## START Document section

What is best way to remove duplicate lines matching regex from string using Python?

This is a pretty straight forward attempt. I haven't been using python for too long. Seems to work but I am sure I have much to learn. Someone let me know if I am way off here. Needs to find patterns, write the first line which matches, and then add a summary message for remaining consecutive lines which match pattern and return modified string.

Just to be clear...regex .*Dog.* would take

Cat
Dog
My Dog
Her Dog
Mouse

and return

Cat
Dog
::::: Pattern .*Dog.* repeats 2 more times.
Mouse


#!/usr/bin/env python
#

import re
import types

def remove_repeats (l_string, l_regex):
   """Take a string, remove similar lines and replace with a summary message.

   l_regex accepts strings and tuples.
   """

   # Convert string to tuple.
   if type(l_regex) == types.StringType:
      l_regex = l_regex,


   for t in l_regex:
      r = ''
      p = ''
      for l in l_string.splitlines(True):
         if l.startswith('::::: Pattern'):
            r = r + l
         else:
            if re.search(t, l): # If line matches regex.
                m += 1
                if m == 1: # If this is first match in a set of lines add line to file.
                   r = r + l
                elif m > 1: # Else update the message string.
                   p = "::::: Pattern '" + t + "' repeats " + str(m-1) +  ' more times.\n'
            else:
                if p: # Write the message string if it has value.
                   r = r + p
                   p = ''
                m = 0
                r = r + l

      if p: # Write the message if loop ended in a pattern.
          r = r + p
          p = ''

      l_string = r # Reset string to modified string.

   return l_string


Asked by: Stella822 | Posted: 28-01-2022






Answer 1

The rematcher function seems to do what you want:

def rematcher(re_str, iterable):

    matcher= re.compile(re_str)

## END Document section

## Tasks
(1) Reproduce the duplicate-lines thread, beginning at the words "This is a pretty" and stopping after "return modified string.", and switch "summary message" to "recap note".
(2) Carry on the duplicate-lines thread from its last line.
The data that comes next has no connection to the duplicate-lines thread.

## START Information shown

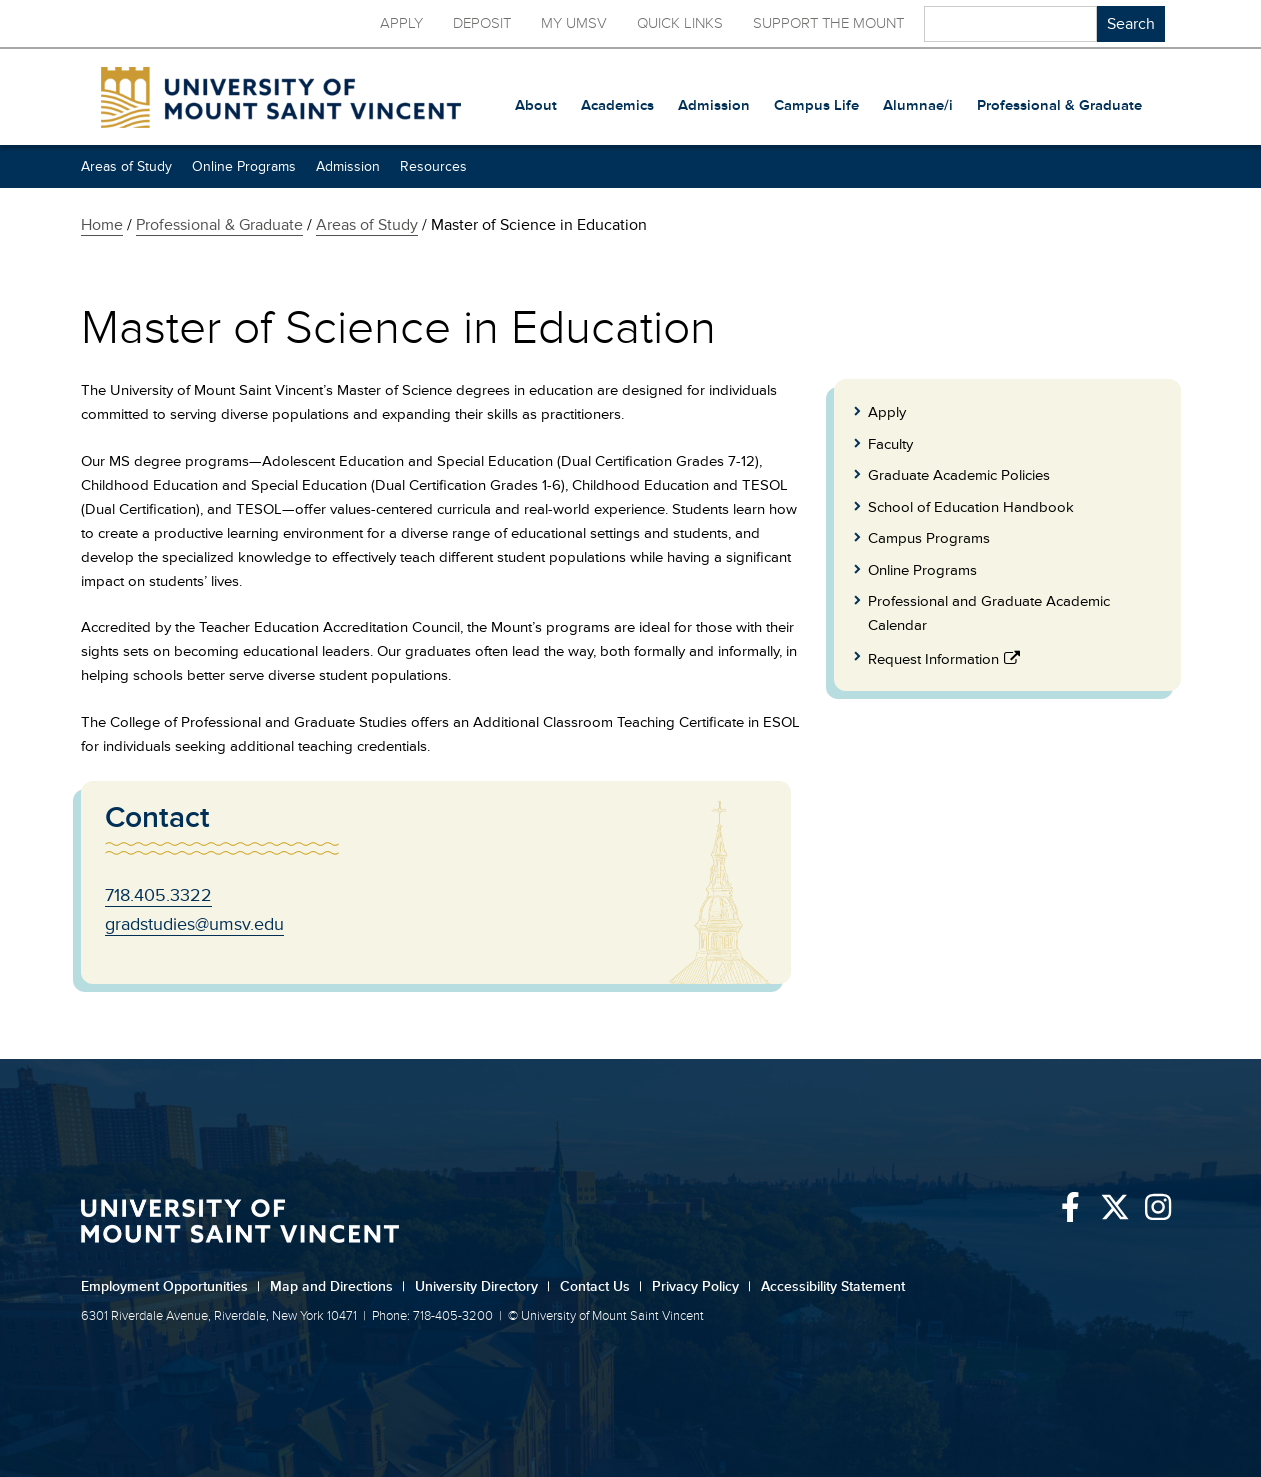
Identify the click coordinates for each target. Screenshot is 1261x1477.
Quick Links (680, 23)
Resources (433, 166)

## END Information shown

## Answers
(1)
This is a pretty straight forward attempt. I haven't been using python for too long. Seems to work but I am sure I have much to learn. Someone let me know if I am way off here. Needs to find patterns, write the first line which matches, and then add a recap note for remaining consecutive lines which match pattern and return modified string.

(2)
    in_match= 0
    for item in iterable:
        if matcher.match(item):
            if in_match == 0:
                yield item
            in_match+= 1
        else:
            if in_match > 1:
                yield "%s repeats %d more times\n" % (re_str, in_match-1)
            in_match= 0
            yield item
    if in_match > 1:
        yield "%s repeats %d more times\n" % (re_str, in_match-1)

import sys, re

for line in rematcher(".*Dog.*", sys.stdin):
    sys.stdout.write(line)

EDIT

In your case, the final string should be:

final_string= '\n'.join(rematcher(".*Dog.*", your_initial_string.split("\n")))

Answered by: Ryan382 | Posted: 01-03-2022



Answer 2

Updated your code to be a bit more effective

#!/usr/bin/env python
#

import re
import types

def remove_repeats (l_string, l_regex):
   """Take a string, remove similar lines and replace with a summary message.

   l_regex accepts strings/patterns or tuples of strings/patterns.
   """

   # Convert string/pattern to tuple.
   if not hasattr(l_regex, '__iter__'):
      l_regex = l_regex,

   ret = []
   last_regex = None
   count = 0

   for line in l_string.splitlines(True):
      if last_regex:
         # Previus line matched one of the regexes
         if re.match(last_regex, line):
            # This one does too
            count += 1
            continue  # skip to next line
         elif count > 1:
            ret.append("::::: Pattern %r repeats %d more times.\n" % (last_regex, count-1))
         count = 0
         last_regex = None

      ret.append(line)

      # Look for other patterns that could match
      for regex in l_regex:
         if re.match(regex, line):
            # Found one
            last_regex = regex
            count = 1
            break  # exit inner loop

   return ''.join(ret)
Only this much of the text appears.